La plateforme GéoindexUdeM est un projet amorcé en 2013, à la suite de l’entente avec l’Université Laval pour faire l’acquisition de l’outil GéoIndex+, élaboré par le Centre d’information géographique et statistique de la Bibliothèque de l’Université Laval. Depuis avril dernier, les chercheurs et les étudiants de l’UdeM peuvent y accéder sans frais en se rendant à l’adresse geoindex.bib.umontreal.ca.

Le principe consiste à afficher ou à mettre en relation sur une même matrice des données géospatiales qui présentent visuellement des informations sur une quantité de sujets comme l’agriculture, la biologie, la faune et la flore, le cadastre, l’aménagement, les infrastructures de transport, l’hydrographie, l’économie, l’environnement, les limites politiques et administratives, etc. «On localise d’abord l’aire à étudier en cliquant sur la carte, commente la bibliothécaire spécialisée en géographie Anne Hakier en faisant une démonstration sur l’écran de la cartothèque. Puis, dans un menu affichant les diverses couches de données disponibles pour cette zone, on coche celles qu’on veut superposer.»

Instantanément, les informations apparaissent sur la même image.
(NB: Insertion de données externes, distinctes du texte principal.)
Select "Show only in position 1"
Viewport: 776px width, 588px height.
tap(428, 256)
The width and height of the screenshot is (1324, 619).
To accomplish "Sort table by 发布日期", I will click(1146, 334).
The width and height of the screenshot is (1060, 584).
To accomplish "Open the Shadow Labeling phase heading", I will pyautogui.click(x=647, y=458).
On peut y voir les routes et les bâtiments, mais aussi d’innombrables détails: milieux humides, pistes cyclables, mines, vergers, parcs de stationnement. «Et le tout à une précision de 10 cm pour certains jeux de données», poursuit la spécialiste en zoomant sur le quartier où nous nous trouvons. L’activité humaine y apparaît en effet avec une précision étonnante. La plateforme permet de visualiser des orthophotos, qui sont le résultat d’un ajustement algorithmique qui permet d’atténuer les distorsions des photos aériennes de sorte que chaque point est superposable sur une carte. 

Étendre son territoire

Professeure à la Faculté de l’aménagement de l’UdeM, Valérie Mahaut s’intéresse entre autres à la gestion des eaux de ruissellement sur l’île de Montréal. Les cartes produites par sa récente recherche financée par le Fonds de Recherche du Québec - Société et Culture, Cartographie des anciens cours d’eau, lignes de creux et des bassins versants de l'île de Montréal, constituent en soi des données géospatiales. Ces données, en plus de figurer dans le dépôt institutionnel Papyrus, font l’objet d’un projet d’intégration dans GéoindexUdeM.
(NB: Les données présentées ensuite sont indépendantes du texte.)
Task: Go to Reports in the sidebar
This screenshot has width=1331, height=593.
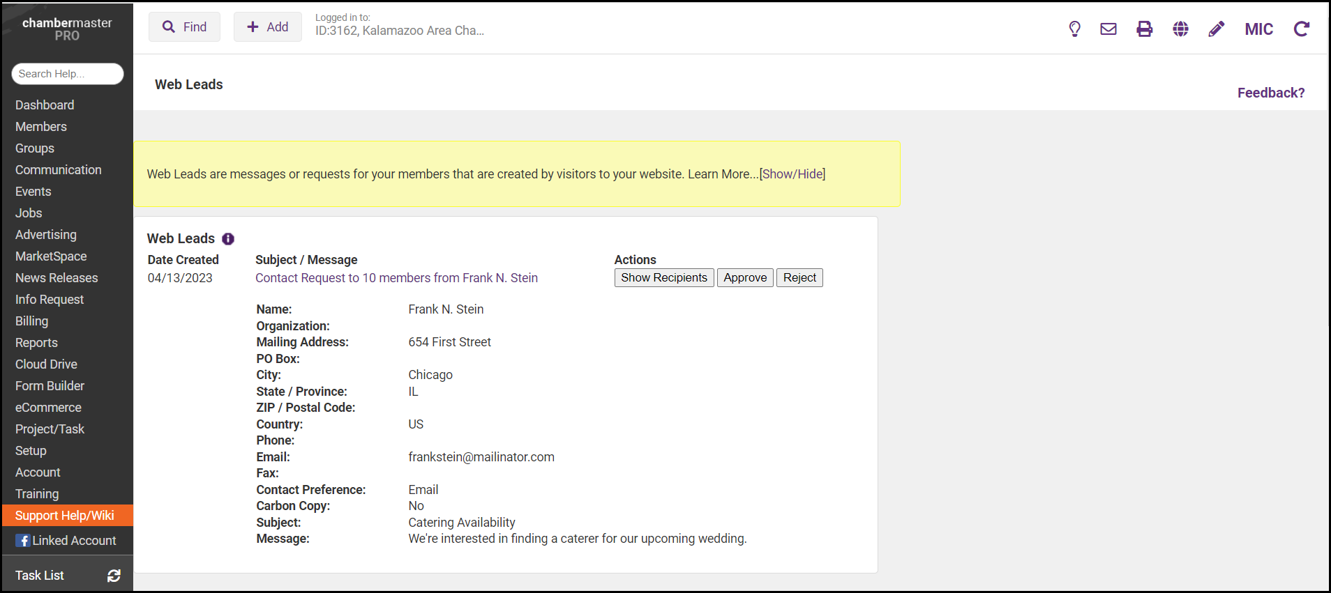Action: point(36,343)
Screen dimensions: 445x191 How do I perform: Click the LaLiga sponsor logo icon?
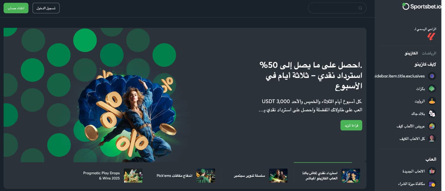pyautogui.click(x=431, y=37)
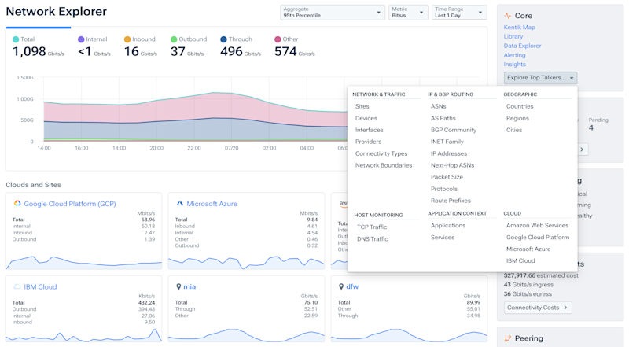Click the Google Cloud Platform logo icon
629x347 pixels.
tap(17, 203)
«Actuellement, ce sont surtout les étudiants du Département de géographie et de la Faculté de l’aménagement qui utilisent GéoindexUdeM, mais nous croyons que plusieurs autres unités pourraient y trouver leur compte», commente Tommy Lavallée.

L’intégration progressive dans GéoindexUdeM des données géospatiales gouvernementales obtenues grâce à l’entente entre les universités québécoises et le gouvernement du Québec, sous la coordination du Bureau de coopération interuniversitaire, offrira encore plus de possibilités aux chercheurs de l’UdeM au fil des prochaines semaines.

La plateforme GéoindexUdeM résulte des efforts concertés de plusieurs unités des bibliothèques (Direction des technologies, Cartothèque et Direction du traitement des métadonnées et du catalogage). Il faut aussi souligner la contribution financière des étudiants à ce projet par le biais des fonds CANO et FAVE.